Постоянно власти получали известия о появлении в том или ином районе так называемых «святых писем». В ходе разработки агентурного дела «Последователи» в 1936–1937 гг. чекистами Болотнинского района ЗСК было выяснено, что в двух школах Болотного были найдены религиозные листовки, а дочь баптистского проповедника В. С. Попиначенко в школе отказалась петь «Интернационал»[185].

О том, как баптисты могли выступать в деревне в качестве центра антиколхозной оппозиции, наглядно свидетельствуют материалы процесса над группой верующих с. Тяхта Кытмановского района Западно-Сибирского края, прошедшего в сентябре 1935 г. На скамье подсудимых оказались баптисты Т. М. Петренко, А. К. Кавешников и С. Г. Черков. Все трое — единоличники, в прошлом зажиточные крестьяне, обвинялись в антисоветской агитации, невыполнении обязательств перед государством, отказе от уплаты налогов и невыполнении хлебозаготовок. Руководитель группы, состоявшей из 12 братьев и 5 сестер, Т. М. Петренко ходил с Евангелием по домам колхозников, проповедовал, причем в ходе проповедей неоднократно заявлял, что колхозы развалятся, на их месте возродятся религиозные общины, «не будет их [колхозов] и также не будет и советской власти».

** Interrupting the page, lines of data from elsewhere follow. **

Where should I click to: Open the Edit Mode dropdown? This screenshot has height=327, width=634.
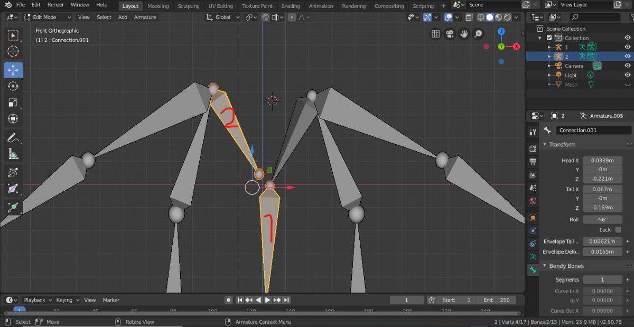(48, 17)
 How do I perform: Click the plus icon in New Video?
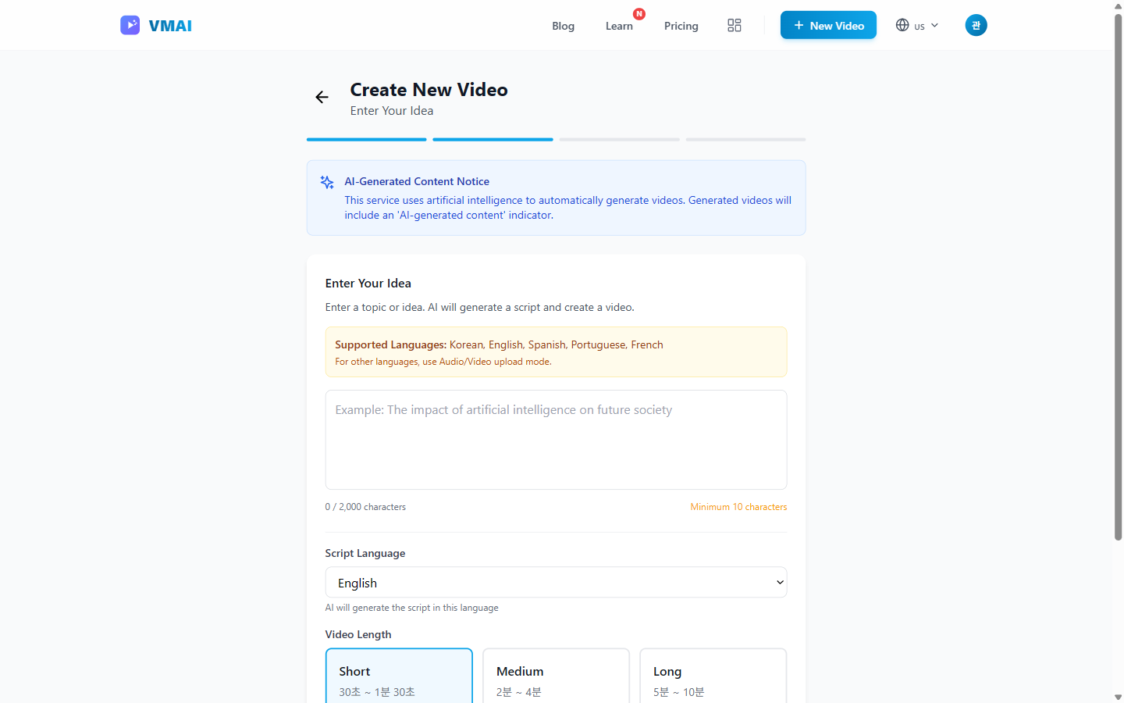click(799, 26)
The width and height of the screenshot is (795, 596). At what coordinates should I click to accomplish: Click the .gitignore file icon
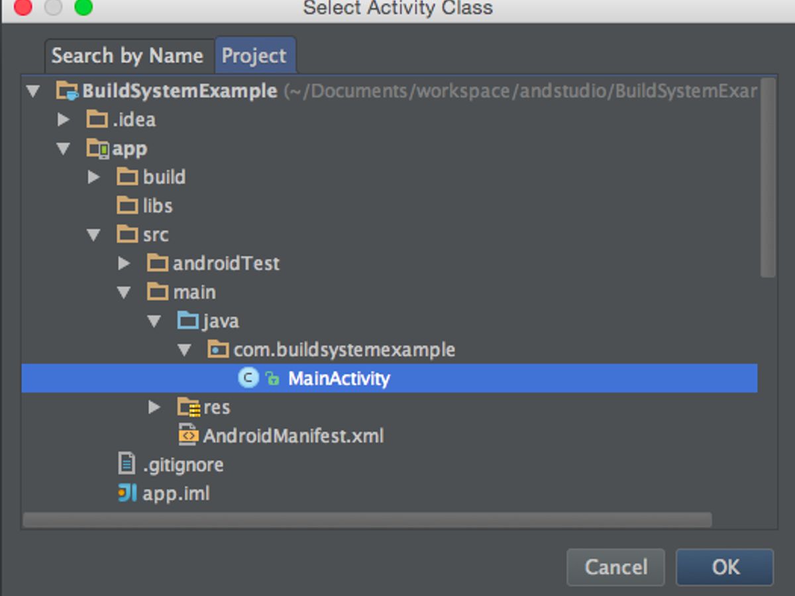127,464
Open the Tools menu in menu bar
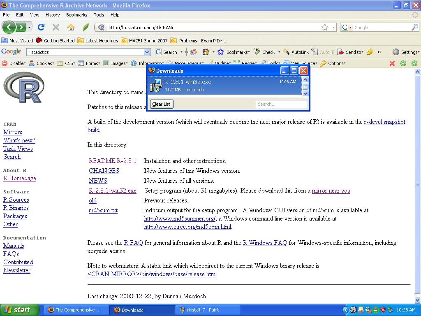The image size is (421, 316). pyautogui.click(x=99, y=15)
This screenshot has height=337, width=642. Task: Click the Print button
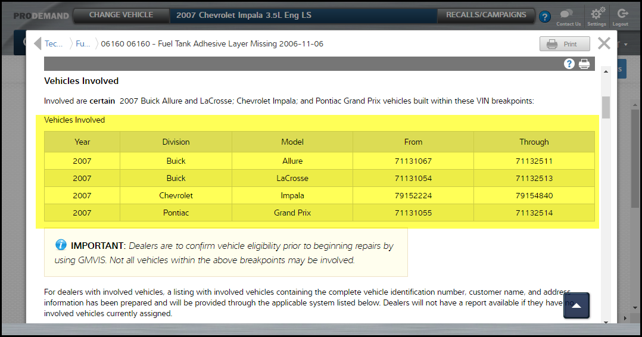565,44
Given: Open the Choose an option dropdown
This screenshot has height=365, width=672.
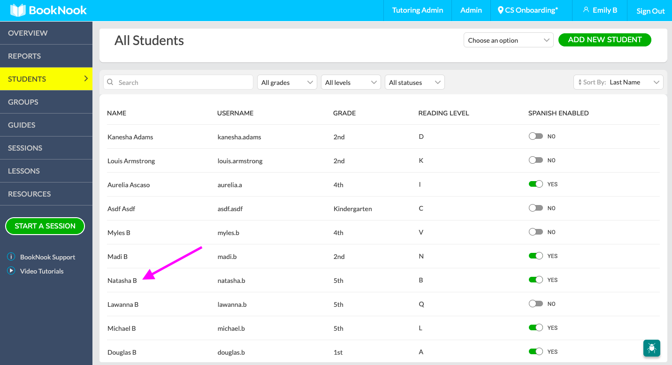Looking at the screenshot, I should click(x=508, y=40).
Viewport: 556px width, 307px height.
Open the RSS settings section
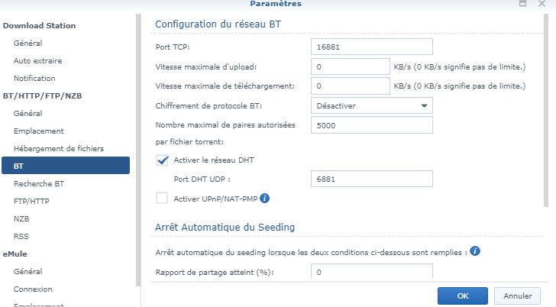click(21, 236)
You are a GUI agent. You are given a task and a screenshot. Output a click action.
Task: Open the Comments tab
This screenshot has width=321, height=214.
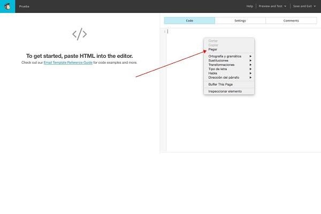pos(291,20)
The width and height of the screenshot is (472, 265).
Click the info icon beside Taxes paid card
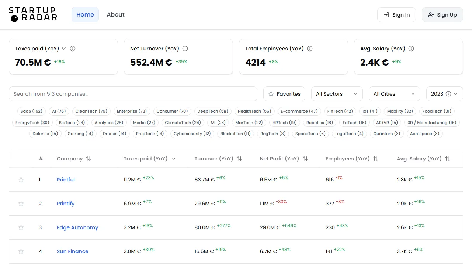(73, 48)
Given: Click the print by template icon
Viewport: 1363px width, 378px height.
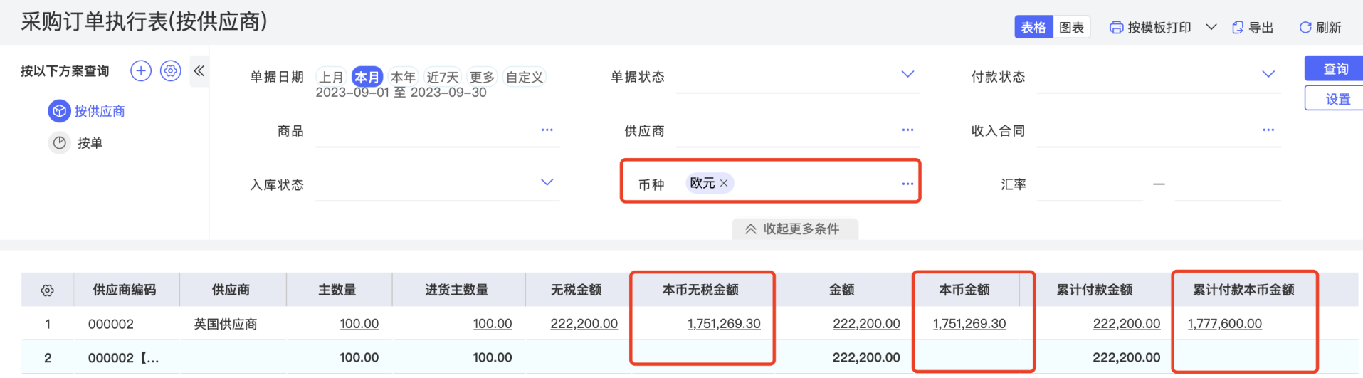Looking at the screenshot, I should pyautogui.click(x=1116, y=28).
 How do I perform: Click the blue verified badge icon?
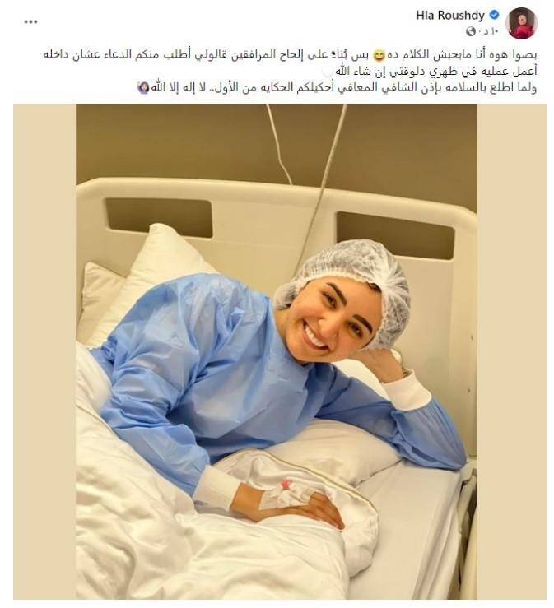pos(494,15)
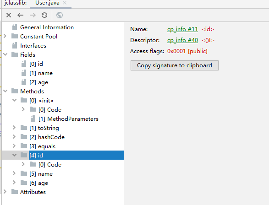Image resolution: width=269 pixels, height=205 pixels.
Task: Expand the Attributes node
Action: [x=5, y=192]
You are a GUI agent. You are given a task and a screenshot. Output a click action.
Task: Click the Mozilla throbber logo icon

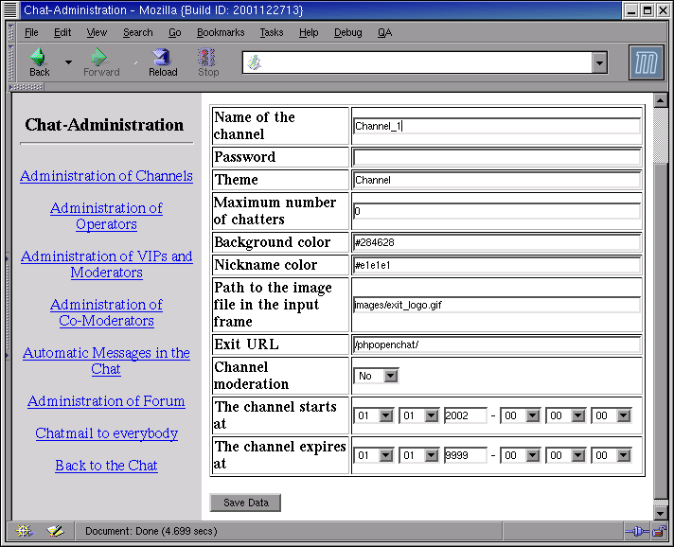[647, 62]
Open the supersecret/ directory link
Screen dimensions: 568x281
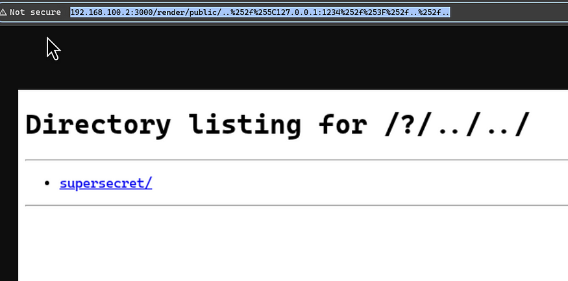tap(106, 183)
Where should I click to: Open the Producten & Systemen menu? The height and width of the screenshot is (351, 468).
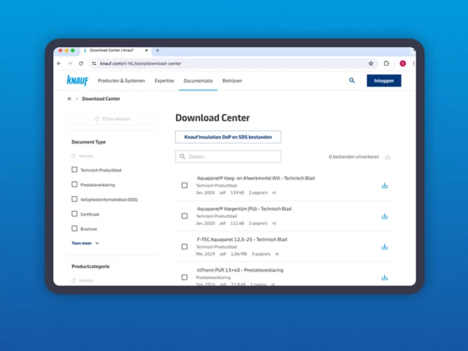coord(121,80)
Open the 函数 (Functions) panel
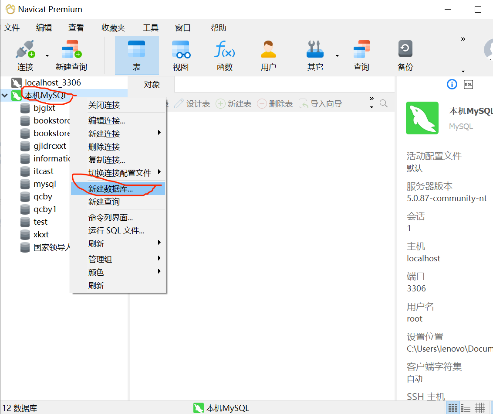The width and height of the screenshot is (493, 414). point(225,55)
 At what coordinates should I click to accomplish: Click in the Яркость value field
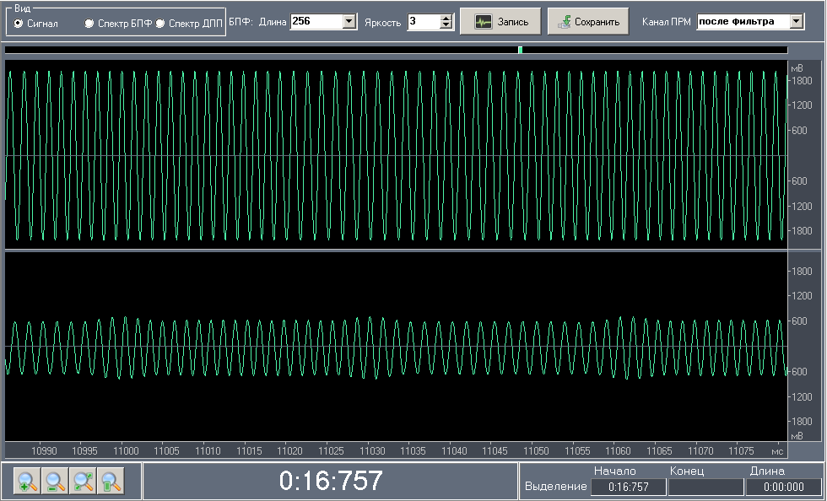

Но самым большим преступлением, с точки зрения властей, было то, что ряд крестьян стал поступать по примеру баптистов. Жившие с ними на одном участке 12 домохозяев отказались производить платежи в пользу государства, в результате чего «сельсовет уборочную сорвал, хлебопоставки не выполняет по колхозам, а единоличный сектор совсем ничего не выполняет, получаются массовые невыходы на работу колхозников и сам выход из колхозов».

На суде Петренко отважно заявил: «Я борец с советской властью и с бандитами советской власти, работники все соввласти — самозванцы, которых не выбирают, а они сами поступают и лезут со свиным рылом в советский огород… У колхозников глаза собачьи». Петренко был осуждён к 5 годам ссылки с конфискацией имущества, Кавешников — к 2 годам лишения свободы и Черков — к году исправительно-трудовых работ. А в марте 1936 г. выездной сессией краевого суда Петренко был повторно осуждён за антисоветскую агитацию на 5 лет тюрьмы[186].

Расцвет Сиблага

В отличие от восточносибирских гигантов империи ГУЛАГа Сиблаг был сравнительно небольшим лагерем, численность заключённых в котором в середине 1930-х не превышала 70 тыс. человек, а потом из года в год сокращалась в связи с административными изменениями, которые сопровождались дроблением Запсибкрая и выделением из него новых краёв и областей. Большая часть арестантов работала в сельскохозяйственных отделениях, остальные добывали уголь в Кузбассе и валили лес в Нарыме. В 1934–1936 гг. Сиблагом руководил старый чекист М. М. Чунтонов.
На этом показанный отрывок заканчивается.